**Work instructions**. All records should be written out again exactly.

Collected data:
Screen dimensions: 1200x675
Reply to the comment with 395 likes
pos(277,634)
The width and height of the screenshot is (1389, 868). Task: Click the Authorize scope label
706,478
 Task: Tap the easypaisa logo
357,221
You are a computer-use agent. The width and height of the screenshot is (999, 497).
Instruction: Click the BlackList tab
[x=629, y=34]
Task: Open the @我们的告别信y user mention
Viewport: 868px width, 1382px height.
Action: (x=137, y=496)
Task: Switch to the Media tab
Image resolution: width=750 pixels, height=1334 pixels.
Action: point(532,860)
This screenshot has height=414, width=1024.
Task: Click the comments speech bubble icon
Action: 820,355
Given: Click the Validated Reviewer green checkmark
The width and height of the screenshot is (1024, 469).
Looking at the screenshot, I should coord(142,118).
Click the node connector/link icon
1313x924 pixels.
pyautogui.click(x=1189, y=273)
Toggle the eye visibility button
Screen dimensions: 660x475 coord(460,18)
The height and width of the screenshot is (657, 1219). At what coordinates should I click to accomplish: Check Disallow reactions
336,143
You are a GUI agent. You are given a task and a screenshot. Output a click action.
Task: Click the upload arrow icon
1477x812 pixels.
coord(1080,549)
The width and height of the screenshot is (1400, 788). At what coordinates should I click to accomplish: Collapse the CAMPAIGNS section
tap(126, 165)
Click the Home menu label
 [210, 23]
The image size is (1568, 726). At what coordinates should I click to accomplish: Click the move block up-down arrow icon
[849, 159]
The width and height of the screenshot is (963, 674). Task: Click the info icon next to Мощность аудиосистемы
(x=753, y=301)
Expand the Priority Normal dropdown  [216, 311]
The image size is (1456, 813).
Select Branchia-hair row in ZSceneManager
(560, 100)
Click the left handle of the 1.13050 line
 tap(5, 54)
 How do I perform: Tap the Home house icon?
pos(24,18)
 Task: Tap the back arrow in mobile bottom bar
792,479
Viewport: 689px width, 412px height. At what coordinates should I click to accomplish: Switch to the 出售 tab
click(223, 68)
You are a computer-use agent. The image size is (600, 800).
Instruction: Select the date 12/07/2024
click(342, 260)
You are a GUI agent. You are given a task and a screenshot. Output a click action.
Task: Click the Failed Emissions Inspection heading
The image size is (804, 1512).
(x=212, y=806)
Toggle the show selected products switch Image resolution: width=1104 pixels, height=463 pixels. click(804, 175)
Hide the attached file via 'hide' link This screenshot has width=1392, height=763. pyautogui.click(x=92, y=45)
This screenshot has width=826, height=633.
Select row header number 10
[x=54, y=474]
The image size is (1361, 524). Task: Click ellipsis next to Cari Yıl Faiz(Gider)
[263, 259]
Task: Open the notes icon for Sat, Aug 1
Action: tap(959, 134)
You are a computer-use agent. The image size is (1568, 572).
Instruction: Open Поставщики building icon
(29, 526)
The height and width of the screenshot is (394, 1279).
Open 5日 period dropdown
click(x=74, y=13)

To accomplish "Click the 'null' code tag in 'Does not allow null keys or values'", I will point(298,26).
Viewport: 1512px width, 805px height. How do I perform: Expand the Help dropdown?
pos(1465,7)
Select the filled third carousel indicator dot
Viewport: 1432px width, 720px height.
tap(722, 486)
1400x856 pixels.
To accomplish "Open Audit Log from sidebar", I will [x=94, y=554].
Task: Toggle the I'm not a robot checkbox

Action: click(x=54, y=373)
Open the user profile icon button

**Task answer**.
Screen dimensions: 1200x675
Reply to the comment with 395 likes
pos(277,634)
The width and height of the screenshot is (1389, 868). Task: Click the Authorize scope label
706,478
 Task: Tap the easypaisa logo
357,221
You are a computer-use agent. The width and height of the screenshot is (999, 497).
Instruction: Click the BlackList tab
[x=629, y=34]
Task: Open the @我们的告别信y user mention
Viewport: 868px width, 1382px height.
Action: (x=137, y=496)
Task: Switch to the Media tab
Image resolution: width=750 pixels, height=1334 pixels.
Action: point(532,860)
This screenshot has height=414, width=1024.
Task: Click the comments speech bubble icon
Action: 820,355
Given: Click the Validated Reviewer green checkmark
The width and height of the screenshot is (1024, 469).
Looking at the screenshot, I should coord(142,118).
Click the node connector/link icon
1313x924 pixels.
pyautogui.click(x=1189, y=273)
Toggle the eye visibility button
Screen dimensions: 660x475 coord(460,18)
The height and width of the screenshot is (657, 1219). At what coordinates should I click to accomplish: Check Disallow reactions
336,143
You are a GUI agent. You are given a task and a screenshot. Output a click action.
Task: Click the upload arrow icon
1477x812 pixels.
coord(1080,549)
The width and height of the screenshot is (1400, 788). At what coordinates should I click to accomplish: Collapse the CAMPAIGNS section
tap(126, 165)
Click the Home menu label
 [210, 23]
The image size is (1568, 726). At what coordinates should I click to accomplish: Click the move block up-down arrow icon
[849, 159]
The width and height of the screenshot is (963, 674). Task: Click the info icon next to Мощность аудиосистемы
(x=753, y=301)
Expand the Priority Normal dropdown  [216, 311]
The image size is (1456, 813).
Select Branchia-hair row in ZSceneManager
(560, 100)
Click the left handle of the 1.13050 line
 tap(5, 54)
 How do I perform: Tap the Home house icon?
pos(24,18)
 Task: Tap the back arrow in mobile bottom bar
792,479
Viewport: 689px width, 412px height. At what coordinates should I click to accomplish: Switch to the 出售 tab
click(223, 68)
You are a computer-use agent. The image size is (600, 800).
Instruction: Select the date 12/07/2024
click(342, 260)
You are a GUI agent. You are given a task and a screenshot. Output a click action.
Task: Click the Failed Emissions Inspection heading
The image size is (804, 1512).
(x=212, y=806)
Toggle the show selected products switch Image resolution: width=1104 pixels, height=463 pixels. click(804, 175)
Hide the attached file via 'hide' link This screenshot has width=1392, height=763. pyautogui.click(x=92, y=45)
This screenshot has width=826, height=633.
Select row header number 10
[x=54, y=474]
The image size is (1361, 524). Task: Click ellipsis next to Cari Yıl Faiz(Gider)
[263, 259]
Task: Open the notes icon for Sat, Aug 1
Action: tap(959, 134)
You are a computer-use agent. The image size is (1568, 572).
Instruction: Open Поставщики building icon
(29, 526)
The height and width of the screenshot is (394, 1279).
Open 5日 period dropdown
click(x=74, y=13)

To accomplish "Click the 'null' code tag in 'Does not allow null keys or values'", I will point(298,26).
Viewport: 1512px width, 805px height. How do I perform: Expand the Help dropdown?
pos(1465,7)
Select the filled third carousel indicator dot
Viewport: 1432px width, 720px height.
tap(722, 486)
1400x856 pixels.
To accomplish "Open Audit Log from sidebar", I will [x=94, y=554].
Task: Toggle the I'm not a robot checkbox

Action: click(x=54, y=373)
Open the user profile icon button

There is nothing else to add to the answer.